Use archaic or unnatural phrasing
Miss register (formal when casual is appropriate, or vice versa)
Generate grammatically correct but semantically off translations
Handle false cognates incorrectly

Without native speaker review, I’m sure there are errors in my training data that I haven’t caught. The automated filters help, but they can’t catch everything.

This is something I want to fix in future iterations, especially with less-known Albanian dialects…speaking of which:

The Dialect Challenge

Albanian has a lot of dialect complexity.

The two major dialect groups are Gheg (northern) and Tosk (southern, basis for standard Albanian). But within those, there appear to be many sub-dialects:

Northwest Gheg, Northeast Gheg, Central Gheg, Southern Gheg, Malsia Albanian, Upper Reka, Arbanasi, Transitional, Northern Tosk, Labërisht, Çam, Arvanitika, Arbëresh, Istrian Albanian

Important disclaimer: I found this list through research, but I’m not a linguist and can’t verify that all these classifications are accurate or current. Albanian dialectology seems to be a specialized field, and I’m definitely out of my depth here.

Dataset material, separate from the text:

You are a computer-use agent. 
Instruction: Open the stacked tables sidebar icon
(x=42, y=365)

What I can say is that my training data skews heavily toward Tosk/standard Albanian. Speakers of other dialects may find the model less accurate. Building dialect-specific data would be valuable future work, though I honestly don’t know how I’d go about collecting it. (There’s also an incredible Instagram page, @projeki_ftillimi, that catalogs the massively different words for many objects/things.)

Wikiquote as a Quick Test

For informal testing during development, I used Albanian proverbs from sq.wikiquote.org/wiki/Fjalë_të_urta_shqiptare.

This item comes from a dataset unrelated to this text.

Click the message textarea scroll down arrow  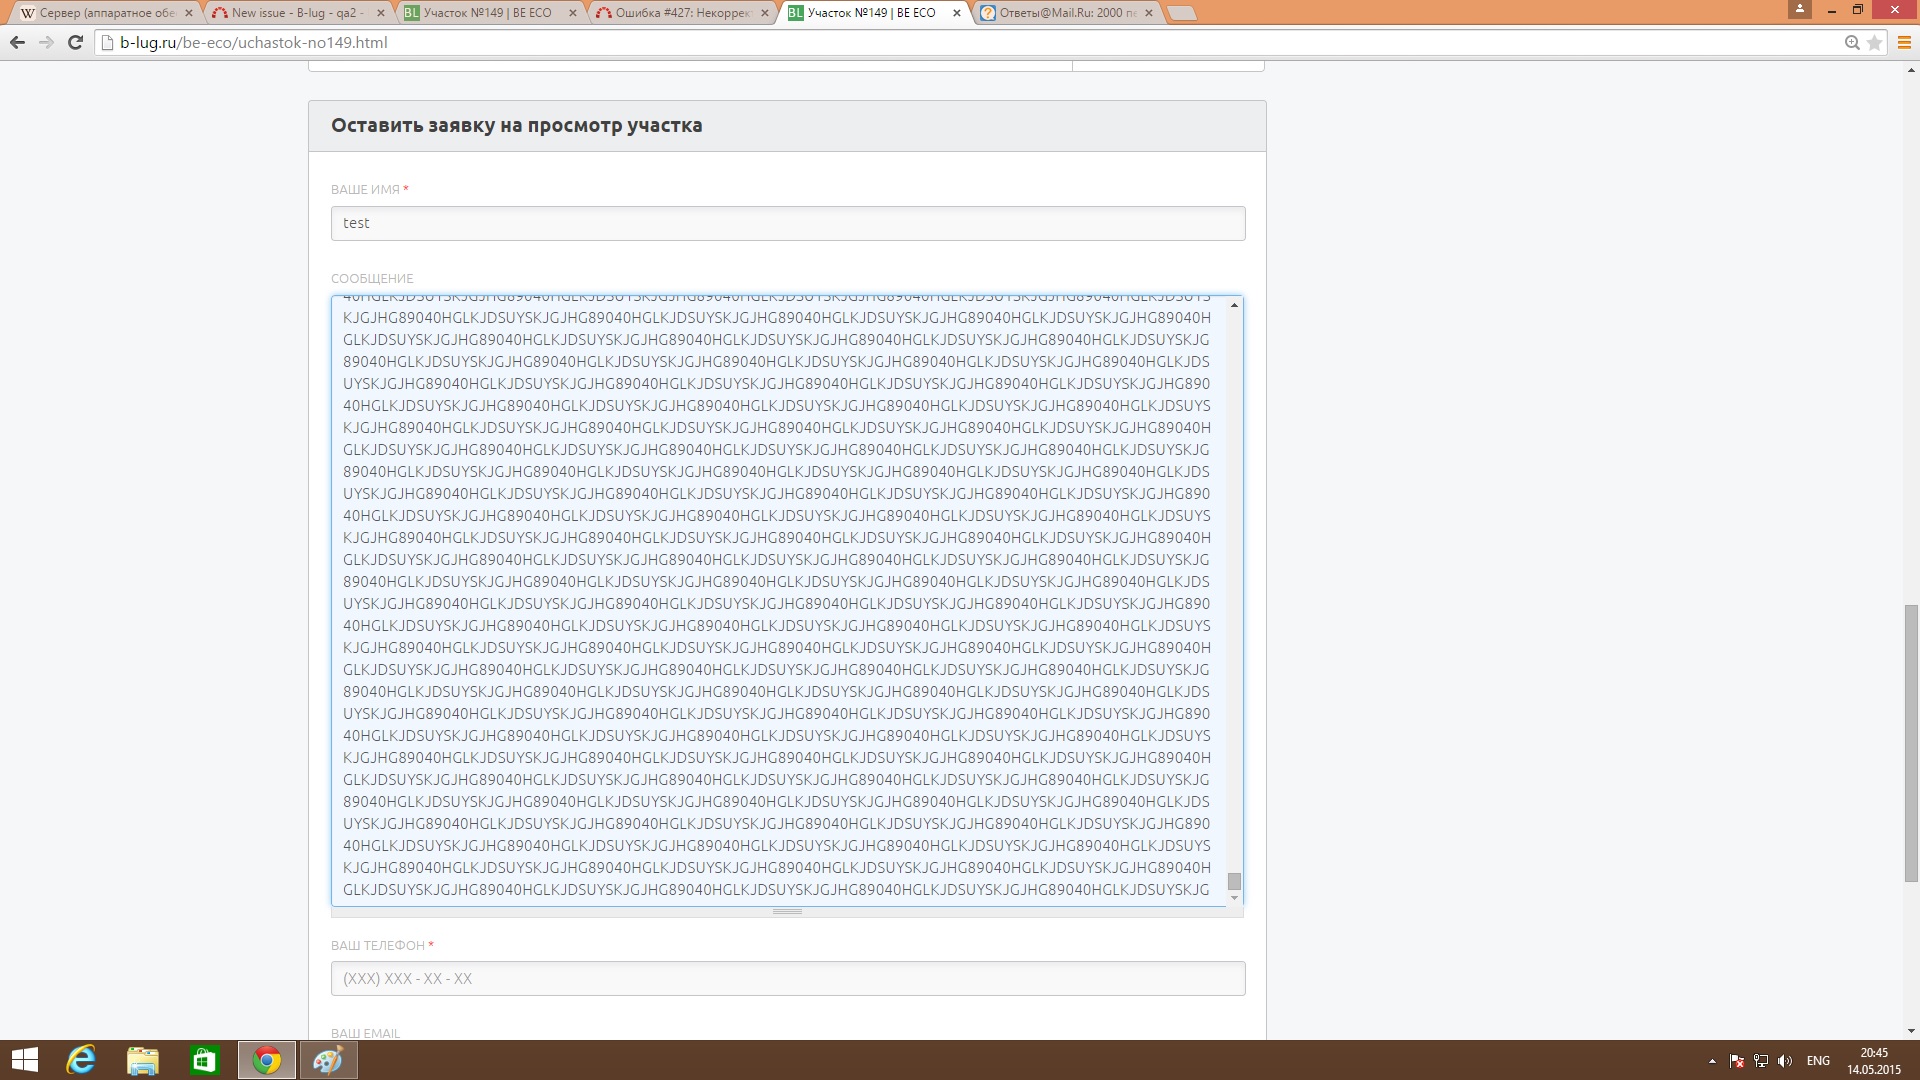(1234, 898)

This Wikimedia page has around 200 Albanian proverbs with community translations. The quality varies—some translations are more literal than natural—but it’s public domain and gave me quick directional feedback.

This is definitely not a rigorous benchmark. Just a sanity check during iteration.

Why This Approach Might Matter

If you’re working on a well-resourced language like Spanish or French, you just download a dataset and start training.

For low-resource languages like Albanian, you have to build the dataset first.

The pipeline I ended up with is roughly:

Find whatever small clean dataset exists (your “Bonin”)
Curate diverse source sentences in the target language
Translate via multiple frontier LLMs
Filter: safety, deduplication, character detection
Rank: length ratios, cross-model agreement
Merge with upsampled clean data

The specific models will change over time. Gemini 4 will replace Gemini 3. GPT-6 will replace GPT-5. But the general approach should remain valid.

I’m hopeful this could be a template. Any language with at least some native speakers willing to curate source sentences and basic Unicode support in frontier LLMs could potentially follow this approach.

Maybe Albanian could become a reference case—the best-documented example of building AI capabilities for a low-resource language? That would be pretty cool.

What I Didn’t Solve

Dialect coverage — As mentioned, I’m heavily skewed toward Tosk. Gheg and other variants need attention.

Register diversity — I have conversational and formal text, but I’m light on specialized domains like legal, medical, or technical content.

Native speaker validation — This is my biggest weakness and the thing I most want to address.

Adversarial testing — I haven’t tested how the model handles intentionally confusing inputs, code-switching, or non-standard orthography.

These are all future work. The foundation is laid, but there’s a lot more to do.

Beans sourced. 22,369 of them. Let’s see if I can roast them without burning the batch.